**QUOTED PASSAGE:**
I am in the need of comparing the precision and recall of two different vectorizers on a test corpus of 150000 titles and kickers (in Italian) as my test.
One of them is the OpenAI “text-embedding-ada-002”. So far I have declared a schema for this (with vectorizer = none but guess I might restart Weaviate with this module and let the vectorization happen in the DB and not in my application).
The second vectorizer is SentenceTransformer(“nickprock/sentence-bert-base-italian-uncased”) and this I am adding via my application (I still don’t understand if I can configure this external model as a module).
Until now I filled up the WpAdmin schema with data and the OpeanAI vectorization, made measurements, then wiped Weaviate clean, restarted and repeated with the other vectorizer.
By reading in this forum maybe a better idea would be to declare two distinct schemas?
This is my current definition of the schema I am custom vectorizing:
def weaviate_create_wp_schema(weclient: weaviate.client.Client, classname: str) -> None:
"""define the data schema (class) as a JSON object to be stored in Weaviate"""
schema = {
"classes": [
{
"class": classname, # first letter capitalized regardless of how it is here
"description": "Contains the WP article text data along with embeddings",
"vectorizer": "none", # we will provide the embedding, not let Weaviate do it
"properties": [
{
"name": "slug",
"dataType": ["text"],
"vectorize": False, # This field will NOT be vectorized
},
{
"name": "kicker",
"dataType": ["text"],
},
],
}
]
}
if not check_class_exists(weclient, classname):
weclient.schema.create(schema)
Thanks for any suggestion or example.

**ACTIONS TO TAKE:**
a) In the forum post about comparing two vectorizers in Weaviate, list every key that the schema sets directly on the class object inside the "classes" list.
b) Using the forum post about comparing two vectorizers in Weaviate, answer each question on its own line:
(i) How many titles and kickers are in the test corpus?
(ii) Which SentenceTransformer model is the second vectorizer?
(iii) Which schema property is set so that it will not be vectorized?

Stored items
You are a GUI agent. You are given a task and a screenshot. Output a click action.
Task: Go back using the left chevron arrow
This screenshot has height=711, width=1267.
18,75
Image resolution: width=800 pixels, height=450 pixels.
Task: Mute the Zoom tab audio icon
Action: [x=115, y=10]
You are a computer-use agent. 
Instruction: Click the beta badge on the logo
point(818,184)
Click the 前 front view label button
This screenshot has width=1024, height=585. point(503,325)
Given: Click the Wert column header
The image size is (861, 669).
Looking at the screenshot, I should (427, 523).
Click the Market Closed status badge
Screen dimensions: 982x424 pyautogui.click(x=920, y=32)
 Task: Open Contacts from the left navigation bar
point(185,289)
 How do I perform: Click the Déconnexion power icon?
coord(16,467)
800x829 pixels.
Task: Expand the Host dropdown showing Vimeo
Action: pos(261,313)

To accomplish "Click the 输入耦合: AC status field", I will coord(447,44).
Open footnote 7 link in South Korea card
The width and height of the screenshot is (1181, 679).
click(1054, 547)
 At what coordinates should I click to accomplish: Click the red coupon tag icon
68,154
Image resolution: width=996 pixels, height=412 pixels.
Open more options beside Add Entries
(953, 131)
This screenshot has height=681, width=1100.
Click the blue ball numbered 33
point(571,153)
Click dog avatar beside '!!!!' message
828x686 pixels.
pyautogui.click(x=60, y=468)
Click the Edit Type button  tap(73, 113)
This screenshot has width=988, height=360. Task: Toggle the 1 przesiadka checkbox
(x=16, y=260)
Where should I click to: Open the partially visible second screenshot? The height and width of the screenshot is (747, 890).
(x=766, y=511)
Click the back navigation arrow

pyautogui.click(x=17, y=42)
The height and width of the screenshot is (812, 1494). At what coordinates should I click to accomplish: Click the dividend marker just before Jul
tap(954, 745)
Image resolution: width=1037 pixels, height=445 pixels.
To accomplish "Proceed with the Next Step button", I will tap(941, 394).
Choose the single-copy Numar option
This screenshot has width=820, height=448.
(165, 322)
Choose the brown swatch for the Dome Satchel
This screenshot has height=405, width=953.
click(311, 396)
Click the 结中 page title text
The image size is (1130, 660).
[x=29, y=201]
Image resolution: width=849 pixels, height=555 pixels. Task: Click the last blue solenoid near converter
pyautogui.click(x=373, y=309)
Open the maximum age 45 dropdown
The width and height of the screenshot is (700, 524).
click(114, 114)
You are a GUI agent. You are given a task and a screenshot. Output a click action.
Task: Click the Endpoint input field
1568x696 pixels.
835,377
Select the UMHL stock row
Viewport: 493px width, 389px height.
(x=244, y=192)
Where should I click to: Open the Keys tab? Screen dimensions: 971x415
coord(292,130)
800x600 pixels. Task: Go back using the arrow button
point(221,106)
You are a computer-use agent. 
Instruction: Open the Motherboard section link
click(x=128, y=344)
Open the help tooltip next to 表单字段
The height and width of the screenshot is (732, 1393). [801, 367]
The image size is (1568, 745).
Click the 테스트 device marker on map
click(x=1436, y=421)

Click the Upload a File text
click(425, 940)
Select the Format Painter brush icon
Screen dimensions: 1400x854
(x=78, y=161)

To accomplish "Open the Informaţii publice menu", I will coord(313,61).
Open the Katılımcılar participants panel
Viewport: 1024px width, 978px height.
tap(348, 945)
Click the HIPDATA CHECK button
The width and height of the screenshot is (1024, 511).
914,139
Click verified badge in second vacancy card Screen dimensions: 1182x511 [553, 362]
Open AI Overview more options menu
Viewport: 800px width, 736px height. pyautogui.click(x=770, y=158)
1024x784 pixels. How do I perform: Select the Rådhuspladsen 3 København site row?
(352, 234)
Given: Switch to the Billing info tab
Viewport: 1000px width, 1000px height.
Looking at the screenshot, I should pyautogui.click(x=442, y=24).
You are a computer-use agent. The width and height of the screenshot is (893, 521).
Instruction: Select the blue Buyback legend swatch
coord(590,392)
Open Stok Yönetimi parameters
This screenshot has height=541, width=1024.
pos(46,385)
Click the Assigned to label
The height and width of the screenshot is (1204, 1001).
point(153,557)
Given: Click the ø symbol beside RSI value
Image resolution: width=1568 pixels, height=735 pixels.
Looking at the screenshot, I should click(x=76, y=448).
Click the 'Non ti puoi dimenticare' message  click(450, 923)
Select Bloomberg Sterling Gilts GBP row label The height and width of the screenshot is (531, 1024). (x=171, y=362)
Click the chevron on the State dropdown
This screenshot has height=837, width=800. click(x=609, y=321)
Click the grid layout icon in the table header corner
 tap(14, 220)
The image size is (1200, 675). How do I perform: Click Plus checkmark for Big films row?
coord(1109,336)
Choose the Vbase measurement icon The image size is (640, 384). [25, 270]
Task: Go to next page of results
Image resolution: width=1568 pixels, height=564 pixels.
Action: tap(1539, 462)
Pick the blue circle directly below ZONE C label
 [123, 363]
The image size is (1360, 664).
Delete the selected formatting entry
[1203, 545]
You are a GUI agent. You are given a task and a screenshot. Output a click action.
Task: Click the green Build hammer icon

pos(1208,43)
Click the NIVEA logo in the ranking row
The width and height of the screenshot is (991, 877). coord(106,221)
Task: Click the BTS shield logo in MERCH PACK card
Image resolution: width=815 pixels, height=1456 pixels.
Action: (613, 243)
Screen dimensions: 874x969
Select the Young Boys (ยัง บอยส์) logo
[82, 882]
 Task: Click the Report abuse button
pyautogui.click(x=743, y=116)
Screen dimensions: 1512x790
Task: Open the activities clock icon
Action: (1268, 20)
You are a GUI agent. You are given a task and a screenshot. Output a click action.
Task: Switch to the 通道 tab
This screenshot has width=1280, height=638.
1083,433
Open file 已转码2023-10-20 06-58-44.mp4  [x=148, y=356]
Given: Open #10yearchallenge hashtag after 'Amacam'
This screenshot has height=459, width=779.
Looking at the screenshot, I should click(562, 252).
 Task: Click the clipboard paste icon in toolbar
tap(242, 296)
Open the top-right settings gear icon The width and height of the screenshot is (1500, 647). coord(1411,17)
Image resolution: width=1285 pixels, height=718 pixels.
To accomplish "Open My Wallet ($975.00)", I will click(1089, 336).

**LIST OF ANSWERS:**
a)
class
description
vectorizer
properties

b)
(i) 150000
(ii) nickprock/sentence-bert-base-italian-uncased
(iii) slug